HUMAN HEPATIC AND LIPOPROTEIN-LIPASE - THE LOOP COVERING THE CATALYTIC SITE MEDIATES LIPASE SUBSTRATE-SPECIFICITY

Hepatic lipase (HL) and Lipoprotein Lipase (LPL) are key enzymes that mediate the hydrolysis of triglycerides (TG) and phospholipids (PL) present in circulating plasma lipoproteins. Relative to triacylglycerol hydrolysis, HL displays higher phospholipase activity than LPL. The structural basis for this difference in substrate specificity has not been definitively established. We recently demonstrated that the 22-amino acid loops (''lids'') covering the catalytic sites of LPL and HL are critical for the interaction with lipid substrate (Dugi, K. A. Dichek, H. L., Talley, G. D., Brewer, H. B., Jr., and Santamarina-Fojo, S. (1992) J. Biol. Chem. 267, 25086-25091). To determine whether the Lipase lid plays a role in conferring the different substrate specificities of HL and LPL, we have generated four chimeric lipases.
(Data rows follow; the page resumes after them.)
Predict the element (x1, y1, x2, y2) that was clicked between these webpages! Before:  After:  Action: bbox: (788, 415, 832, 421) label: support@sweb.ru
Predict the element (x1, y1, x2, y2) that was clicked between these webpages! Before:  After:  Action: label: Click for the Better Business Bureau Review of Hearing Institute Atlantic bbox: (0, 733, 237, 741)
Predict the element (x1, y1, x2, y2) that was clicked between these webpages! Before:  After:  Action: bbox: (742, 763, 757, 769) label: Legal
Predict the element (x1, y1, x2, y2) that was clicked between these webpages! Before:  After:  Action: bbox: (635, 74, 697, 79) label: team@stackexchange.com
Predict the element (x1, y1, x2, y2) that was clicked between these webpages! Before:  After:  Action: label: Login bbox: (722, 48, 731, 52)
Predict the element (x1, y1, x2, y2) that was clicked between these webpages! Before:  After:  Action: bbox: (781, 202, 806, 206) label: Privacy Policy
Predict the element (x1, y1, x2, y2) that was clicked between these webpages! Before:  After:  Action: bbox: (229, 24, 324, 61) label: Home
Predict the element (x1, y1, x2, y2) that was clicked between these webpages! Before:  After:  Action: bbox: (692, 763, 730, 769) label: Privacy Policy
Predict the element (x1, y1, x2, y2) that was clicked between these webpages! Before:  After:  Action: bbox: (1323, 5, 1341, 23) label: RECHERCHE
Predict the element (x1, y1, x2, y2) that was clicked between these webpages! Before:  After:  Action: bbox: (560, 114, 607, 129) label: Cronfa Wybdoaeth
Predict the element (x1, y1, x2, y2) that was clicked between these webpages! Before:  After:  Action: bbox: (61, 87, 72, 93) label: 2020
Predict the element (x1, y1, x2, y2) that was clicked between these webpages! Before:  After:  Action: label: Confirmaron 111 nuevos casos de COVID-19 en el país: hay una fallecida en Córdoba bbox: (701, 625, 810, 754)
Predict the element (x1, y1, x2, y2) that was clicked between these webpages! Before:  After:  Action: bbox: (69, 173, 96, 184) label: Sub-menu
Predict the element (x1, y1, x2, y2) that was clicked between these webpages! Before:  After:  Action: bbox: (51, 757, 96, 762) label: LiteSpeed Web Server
Characterization of these chimeric enzymes using TG (triolein and tributyrin) or PL (dioleoylphosphatidylcholine (DOPC) vesicles, DOPC proteoliposomes, and DOPC-mixed liposomes) substrates demonstrated marked differences between their relative PL/TG hydrolyzing activities. Chimeric LPL containing the lid of HL had reduced triolein hydrolyzing activity (49% of the wild type), but increased phospholipase activity in DOPC vesicle, DOPC proteoliposome, and DOPC-mixed liposome assay systems (443, 628, and 327% of wild-type LPL, respectively). In contrast, chimeric BL containing the LPL lid was more active against triolein (123% of the wild type) and less active against DOPC (23, 0, and 30%, respectively) than normal HL. Similar results were obtained when the lipase lids were exchanged in chimeric enzymes containing the NH2-terminal end of LPL and the COOH-terminal domain of HL. Exchange of the LPL and HL Lids resulted in a reversal of the phospholipase/neutral Lipase ratio, establishing the important role of this region in mediating substrate specificity. In summary, the Lid covering the catalytic domains in LPL and HL plays a crucial role in determining Lipase substrate specificity. The lid of LPL confers preferential triglyceride hydrolysis, whereas the Lid of HL augments phospholipase activity. This study provides new insight into the structural basis for the observed in vivo differences in LPL and HL function.